-- TASK DETAILS --
Extract all lines from the data beneath that include the word "cell".

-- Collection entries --
__________________________________________________
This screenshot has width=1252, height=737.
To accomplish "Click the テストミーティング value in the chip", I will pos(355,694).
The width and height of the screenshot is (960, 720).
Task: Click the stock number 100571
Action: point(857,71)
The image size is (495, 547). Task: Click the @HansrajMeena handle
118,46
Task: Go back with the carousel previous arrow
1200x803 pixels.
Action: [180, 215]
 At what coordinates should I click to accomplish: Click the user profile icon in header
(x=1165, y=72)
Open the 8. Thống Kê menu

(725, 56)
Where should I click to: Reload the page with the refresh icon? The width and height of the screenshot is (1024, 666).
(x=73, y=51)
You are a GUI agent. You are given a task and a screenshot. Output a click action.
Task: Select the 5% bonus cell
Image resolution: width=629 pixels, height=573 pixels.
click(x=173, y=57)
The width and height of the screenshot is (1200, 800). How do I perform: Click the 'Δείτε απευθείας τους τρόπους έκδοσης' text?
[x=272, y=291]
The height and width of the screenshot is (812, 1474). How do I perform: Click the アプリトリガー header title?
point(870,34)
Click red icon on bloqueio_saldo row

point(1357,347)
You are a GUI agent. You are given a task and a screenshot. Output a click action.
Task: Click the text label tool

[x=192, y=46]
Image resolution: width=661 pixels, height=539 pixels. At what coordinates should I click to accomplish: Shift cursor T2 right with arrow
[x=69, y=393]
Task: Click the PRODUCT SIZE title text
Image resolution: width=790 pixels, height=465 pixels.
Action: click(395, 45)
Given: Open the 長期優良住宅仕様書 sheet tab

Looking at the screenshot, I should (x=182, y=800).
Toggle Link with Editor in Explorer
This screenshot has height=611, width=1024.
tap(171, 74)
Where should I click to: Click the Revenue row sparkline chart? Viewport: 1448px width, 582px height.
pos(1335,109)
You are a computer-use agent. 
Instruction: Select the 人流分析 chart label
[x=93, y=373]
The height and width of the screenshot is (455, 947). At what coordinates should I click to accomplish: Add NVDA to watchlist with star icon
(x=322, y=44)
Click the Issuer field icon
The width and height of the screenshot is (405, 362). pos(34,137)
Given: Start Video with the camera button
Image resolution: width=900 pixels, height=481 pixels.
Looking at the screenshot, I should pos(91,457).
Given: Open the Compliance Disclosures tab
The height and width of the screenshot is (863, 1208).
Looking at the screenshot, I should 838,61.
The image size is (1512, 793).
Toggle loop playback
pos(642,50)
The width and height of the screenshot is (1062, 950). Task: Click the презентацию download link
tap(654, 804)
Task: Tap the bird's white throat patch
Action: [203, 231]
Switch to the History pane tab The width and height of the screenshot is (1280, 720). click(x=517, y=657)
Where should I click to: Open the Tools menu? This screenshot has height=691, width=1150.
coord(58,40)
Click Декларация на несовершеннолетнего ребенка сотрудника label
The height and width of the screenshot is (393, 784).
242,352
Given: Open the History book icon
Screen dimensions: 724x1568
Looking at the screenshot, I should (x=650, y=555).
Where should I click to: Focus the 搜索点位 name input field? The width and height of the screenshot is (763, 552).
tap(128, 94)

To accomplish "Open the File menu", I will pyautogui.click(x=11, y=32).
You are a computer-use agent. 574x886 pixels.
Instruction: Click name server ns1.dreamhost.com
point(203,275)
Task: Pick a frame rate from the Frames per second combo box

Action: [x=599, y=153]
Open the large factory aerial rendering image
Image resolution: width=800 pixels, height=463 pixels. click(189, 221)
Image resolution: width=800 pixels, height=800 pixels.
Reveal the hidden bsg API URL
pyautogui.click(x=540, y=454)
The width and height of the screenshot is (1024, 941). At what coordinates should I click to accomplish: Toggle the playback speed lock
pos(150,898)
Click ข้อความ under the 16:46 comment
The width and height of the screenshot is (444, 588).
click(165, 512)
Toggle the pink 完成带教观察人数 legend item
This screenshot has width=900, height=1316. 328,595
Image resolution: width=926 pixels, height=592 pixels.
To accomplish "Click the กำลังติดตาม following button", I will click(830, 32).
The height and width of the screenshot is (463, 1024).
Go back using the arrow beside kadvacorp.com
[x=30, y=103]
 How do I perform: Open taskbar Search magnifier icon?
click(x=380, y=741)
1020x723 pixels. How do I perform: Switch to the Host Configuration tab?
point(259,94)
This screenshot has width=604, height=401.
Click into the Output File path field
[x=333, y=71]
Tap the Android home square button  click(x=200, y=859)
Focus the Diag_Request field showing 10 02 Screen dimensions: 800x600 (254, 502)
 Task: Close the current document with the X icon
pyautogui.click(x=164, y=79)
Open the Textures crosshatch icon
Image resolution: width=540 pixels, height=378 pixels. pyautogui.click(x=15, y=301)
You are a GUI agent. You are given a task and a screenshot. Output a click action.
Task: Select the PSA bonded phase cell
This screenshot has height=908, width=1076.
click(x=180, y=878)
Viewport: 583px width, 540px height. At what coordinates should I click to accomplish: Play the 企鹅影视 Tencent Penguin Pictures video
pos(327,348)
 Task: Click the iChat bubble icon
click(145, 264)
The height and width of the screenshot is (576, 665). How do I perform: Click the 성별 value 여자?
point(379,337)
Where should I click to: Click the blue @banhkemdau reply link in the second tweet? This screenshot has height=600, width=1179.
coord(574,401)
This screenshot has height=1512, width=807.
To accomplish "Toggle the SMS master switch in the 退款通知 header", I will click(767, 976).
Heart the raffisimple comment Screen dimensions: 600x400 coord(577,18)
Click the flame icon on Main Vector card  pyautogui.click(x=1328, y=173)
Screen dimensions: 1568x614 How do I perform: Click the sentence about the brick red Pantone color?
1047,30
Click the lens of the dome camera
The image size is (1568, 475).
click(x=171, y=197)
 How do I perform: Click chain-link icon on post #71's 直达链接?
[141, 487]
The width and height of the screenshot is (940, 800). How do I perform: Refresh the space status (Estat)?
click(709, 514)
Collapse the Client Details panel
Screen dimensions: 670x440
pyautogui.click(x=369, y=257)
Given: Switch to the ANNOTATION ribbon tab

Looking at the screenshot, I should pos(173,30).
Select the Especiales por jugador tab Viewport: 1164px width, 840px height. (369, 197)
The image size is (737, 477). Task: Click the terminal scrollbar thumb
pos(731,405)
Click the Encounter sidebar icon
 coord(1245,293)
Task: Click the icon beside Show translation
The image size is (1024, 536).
__________________________________________________
-- SOLUTION TO THE PROBLEM --
Task: Select the 5% bonus cell
Task: Select the PSA bonded phase cell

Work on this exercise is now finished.